Saudi Arabia sees a squeeze in liquidity as oil prices remain low
Demand for deposits dropped 4.7%, or about $13.5 billion, in Saudi Arabia over the course of October, forcing banks to borrow more from each other. The rate at which banks in Saudi Arabia lend overnight to each other jumped the most in seven years in November, the fifth straight month of increases, following the lower deposits in October, according to information from Bloomberg.
“The drop in deposits in October, in absolute amount, is probably the biggest since the 1990s,” Murad Ansari, a bank analyst at EFG-Hermes Holding SAE, said from Riyadh on Monday. “There are payment delays from the government to contractors, which is one of the reasons for the decline in private sector deposits, and public sector deposits are shrinking as the government is running a deficit.”

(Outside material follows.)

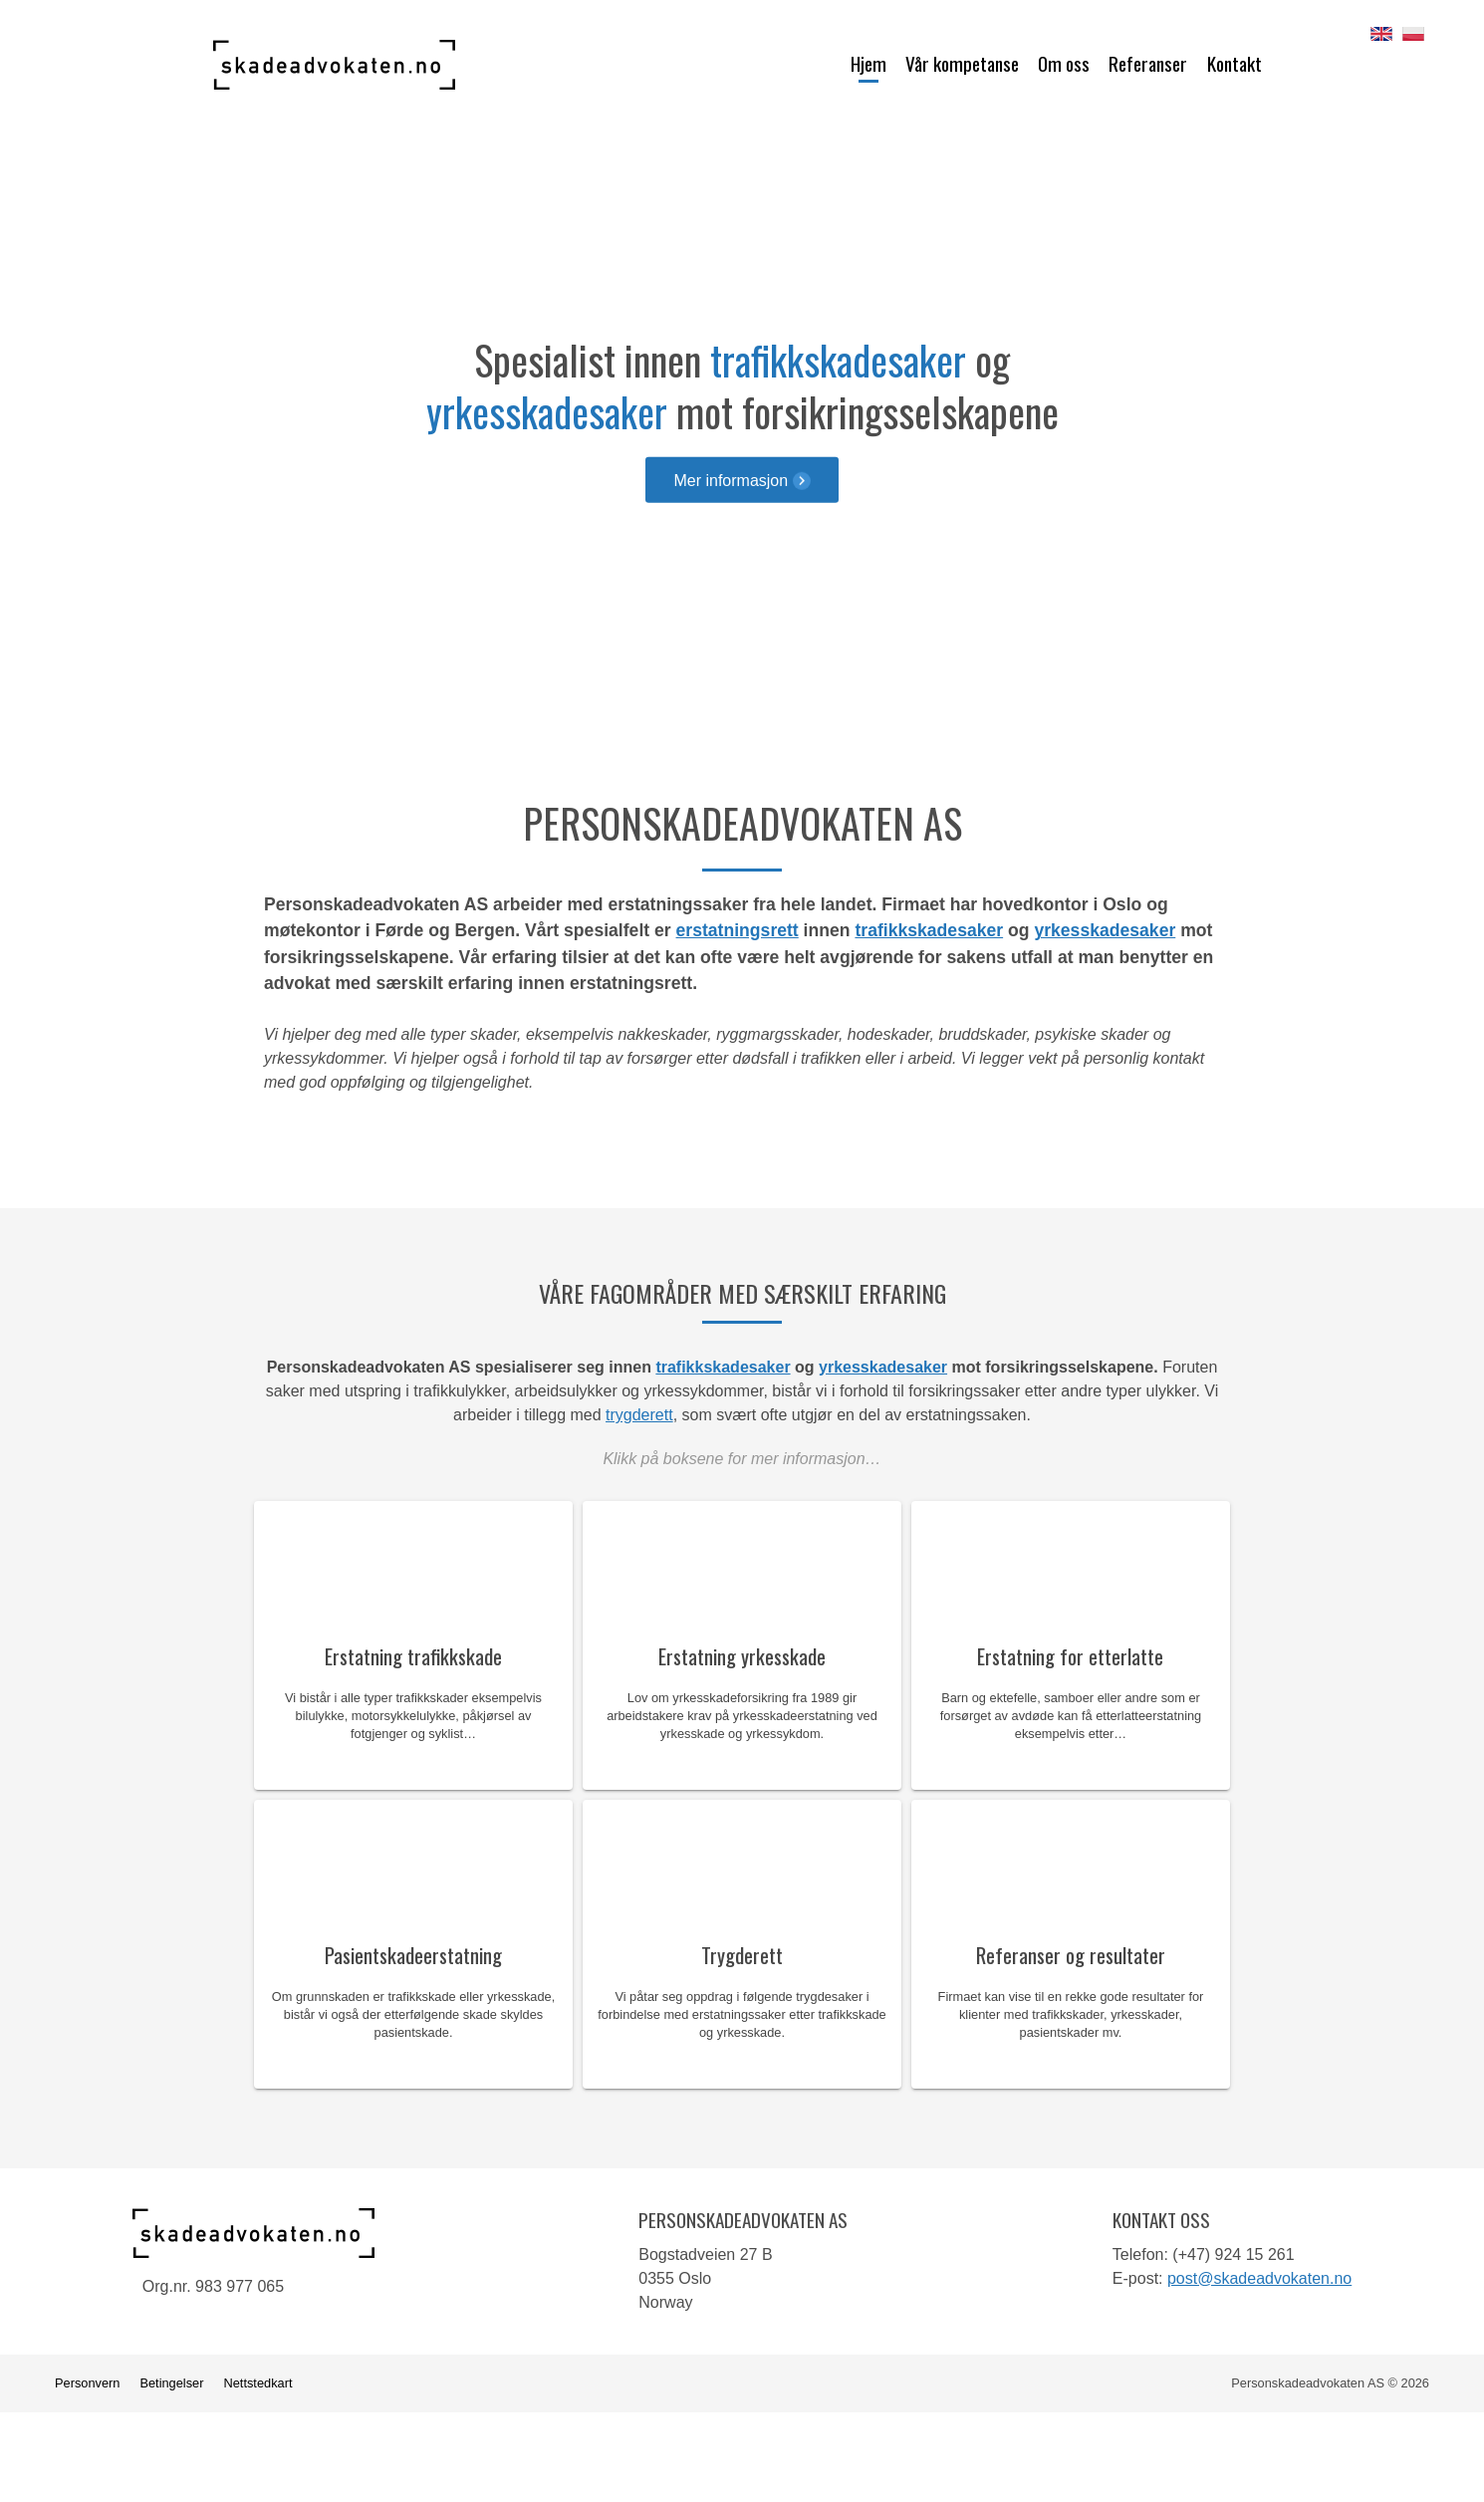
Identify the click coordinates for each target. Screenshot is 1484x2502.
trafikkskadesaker (838, 359)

The squeeze on Saudi banks comes as the group continues to lead OPEC in a policy of defending market share over prices. About 90% of the government’s revenue comes from energy, meaning the drastic fall in oil prices since November of last year have put Saudi Arabia in a position where it has to run a deficit.
The three-month Saudi Interbank Offered Rate, which is used to price some loans, climbed 13 basis points this month to 1.11625 percent on Monday, according to data from the Saudi Arabian Monetary Agency on Bloomberg. That’s the biggest gain since October 2008 and the rate is at its highest since April 2009.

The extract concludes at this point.